Some of these inconsistencies are the result of trying to support two slightly different intents -- but not all of them. For example, in the "string as sequence" view a sub-string is always specified by a starting position and a length; both are of type size_type. Some functions which take arguments specifying a sub-string have defaults for both the starting position and the length. This usually means that a signature can be invoked in one of three ways

str.substr(); // the entire string

str.substr(n); // the sub-string starting at n to the end

str.substr(n, l); // the sub-string starting at n of length l

On the other hand, other functions do not have the defaults. Usually, there are two different signatures available so you can write either of these

str.append(s); // append all of s

str.append(s, n, l); // append s.substr(n, l);

but not

str.append(s, n); // append s.substr(n);

As near as I can tell, the constructor, erase(), and substr() functions have the default arguments, whereas the append(), assign(), insert(), replace(), and compare() functions do not. These inconsistencies are in the FDIS, and I found myself stumbling across them more often than I would like. The question became what could I do about them? I tried several different approaches before I settled on the one described here. Each of the other approaches I tried had its advantages, but each had the primary disadvantage that it was not portable. As we moved our code base from one platform to another, the string code would break. What I finally came up with seems obvious now, but it didn't at the time.

I defined my own version of Standard string. I called it stringx (for string-extended). It is shown in listing 1. Allow me to summarize some key requirements I had for class stringx. First, it had to be interchangeable with the Standard string class. I wanted to be able to use one of my stringx objects anywhere a string object was required. This was fairly simple, I just derived stringx from string. Since I wanted to replace certain function signatures of string I could not use public inheritance; instead I used private inheritance and added two conversion operators which will automatically convert a stringx object to either a string& or a const string&. I also wanted to be able to use a string object anywhere I expected a stringx object. This was more difficult. Class stringx has a converting constructor which will take a const string& as an argument, but this still makes a new stringx object. If I want to treat an existing string object as a stringx object, I have to do an explicit cast. In practice, this has not turned out to be a problem.
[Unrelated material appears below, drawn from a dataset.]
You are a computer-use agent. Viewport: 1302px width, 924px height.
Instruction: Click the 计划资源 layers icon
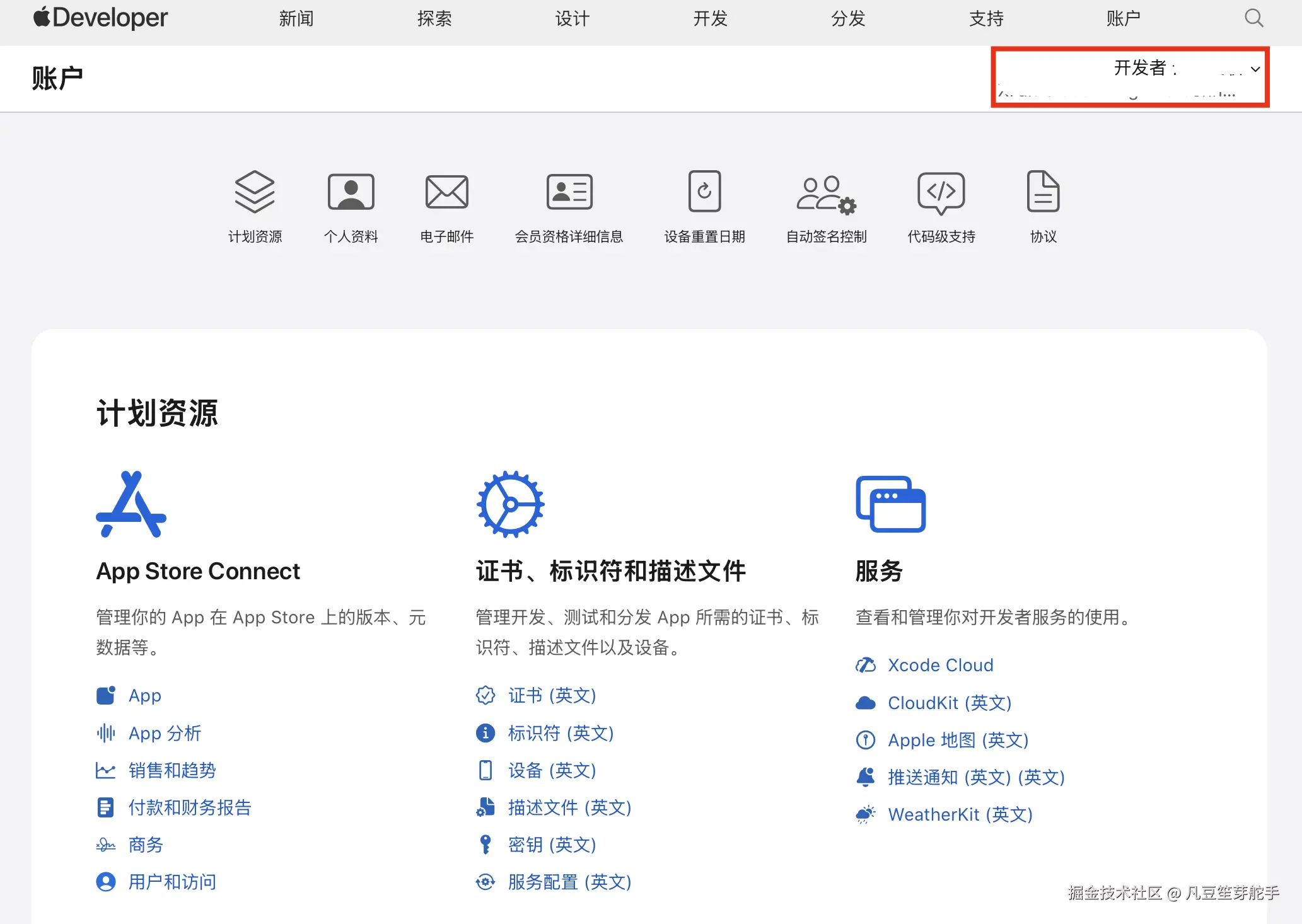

Most of the changes I made to stringx are indicated by comments in the listing: //x indicates an extension, where //c indicates a change (I probably didn't get them all). One of my biggest changes were to add the functions to support appending, assigning, inserting, and replacing a single character. I also added a constructor which would make a stringx from a single character.

Another change was to explicitly remove any default arguments for sub-strings. I decided that functions which could specify a sub-string should always require both the start position and the length. For example, with a stringx object, the function calls

strx.substr();

strx.substr(p);

both cause compile errors. Only the full version

strx.substr(p, n);

is acceptable.

The one exception to this rule is the erase() function. As I described above, I often found myself writing

str.erase(p);

when I meant to erase only the single character at position 'p'. So in stringx, the erase() function is different from string.

erase(); // disallowed, use clear() instead

erase(p); // erases the single character at 'p'

erase(p, n); // erases the sub-string from 'p' to 'p+n'

The same two forms work with iterators

erase(i1); // erases the single character at i1

erase(i1, i2); // erases the sub-string from i1 to i2

I prefer this kind of consistency.

I also added a number of insert() functions which take an iterator to specify the insertion position, but in truth I have never used them.

I use stringx strictly within the implementation of a function, never in its interface. This means that users of my classes and functions never have to know anything about stringx if they prefer not to. Typically, I will create a stringx object so I can manipulate it with my preferred methods, and then either return it or save it as a string. Since all of the differences between string and stringx functionality involve mutators, and since almost inevitably string objects are passed to functions as reference to constant, I almost never have reason to explicitly convert a string object reference to a stringx reference.

Since the implementation of stringx depends only on the public interface of string it is portable. It is also efficient -- stringx is implemented entirely with inline functions. The only drawback is that someone who has to maintain code written using stringx may not realize the slight, but important differences between it and string. Oh well, maintenance is always tough.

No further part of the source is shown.